La crise de l’eau touche aussi les rapports sociaux. Quand l’eau n’arrive qu’à certaines heures, ceux qui peuvent attendre ont plus de chances de remplir des réserves. Ceux qui travaillent loin de chez eux, ceux qui vivent dans des habitats précaires, ou ceux qui n’ont pas de stockage suffisant subissent davantage la rupture. L’inégalité ne vient pas seulement du prix ; elle vient de la capacité à se rendre disponible au bon moment.

Un projet de 15 millions de dollars veut changer l’échelle

Face à cette situation, un projet majeur a été lancé : le National Water Resilience Project, financé par la Banque mondiale à hauteur de 15 millions de dollars. Son objectif est clair : améliorer l’accès à l’eau dans Grand Moroni, renforcer la maintenance du service et consolider la gouvernance du secteur. Le programme comprend notamment la sécurisation de la production, l’augmentation du stockage et la remise à niveau de la distribution.

Le calendrier, lui, reste la vraie question. Les besoins sont immédiats, mais les travaux d’infrastructure ne produisent pas d’effet du jour au lendemain. Entre les réparations de court terme, la réorganisation des réseaux et les nouveaux équipements annoncés, l’écart peut être long pour les habitants. La Banque mondiale présente d’ailleurs ce projet comme la première opération de financement dédiée à l’eau dans le pays, signe que le secteur a longtemps été traité par à-coups plutôt que comme une priorité structurante.

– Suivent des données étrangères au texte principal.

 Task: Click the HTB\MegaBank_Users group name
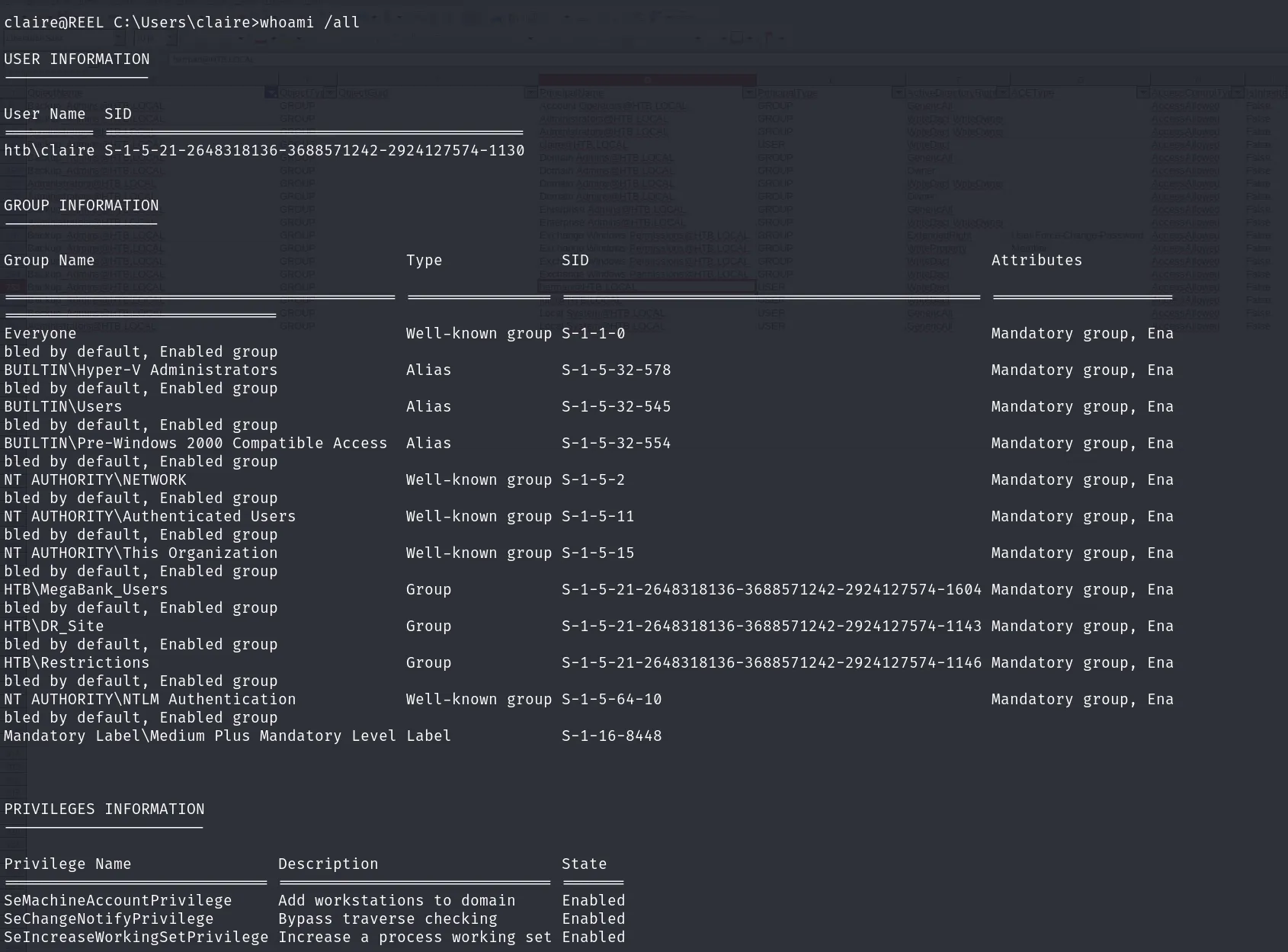click(x=86, y=589)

Dans une capitale où la croissance urbaine et la fragilité des réseaux avancent au même rythme, l’enjeu n’est pas seulement technique. Il est aussi institutionnel. Il faudra maintenir la continuité des investissements, clarifier les responsabilités entre opérateur, État et partenaires, et éviter que les réparations d’urgence ne remplacent les réformes de fond. Sans cela, la capitale continuera de vivre au tempo des coupures.

Une question comorienne, mais aussi africaine

Le cas de Moroni résonne au-delà de l’archipel. De plus en plus de capitales africaines doivent gérer la même équation : urbanisation rapide, réseaux anciens, climat plus instable et budgets publics sous contrainte. L’eau devient alors un indicateur très concret de la capacité d’un État à suivre la transformation de sa ville principale. Pour les Comores, ce dossier renvoie aussi à la place de la résilience climatique dans les politiques publiques nationales et dans les priorités soutenues par les bailleurs.

À l’échelle régionale, le sujet dépasse même l’île. Les petites économies insulaires de l’océan Indien doivent composer avec une vulnérabilité particulière : peu de marges de stockage, une dépendance forte aux infrastructures centrales et une exposition rapide aux chocs climatiques. Moroni rappelle ainsi qu’un service d’eau fiable n’est pas seulement une question d’ingénierie. C’est une condition de stabilité sociale, de santé publique et de crédibilité institutionnelle.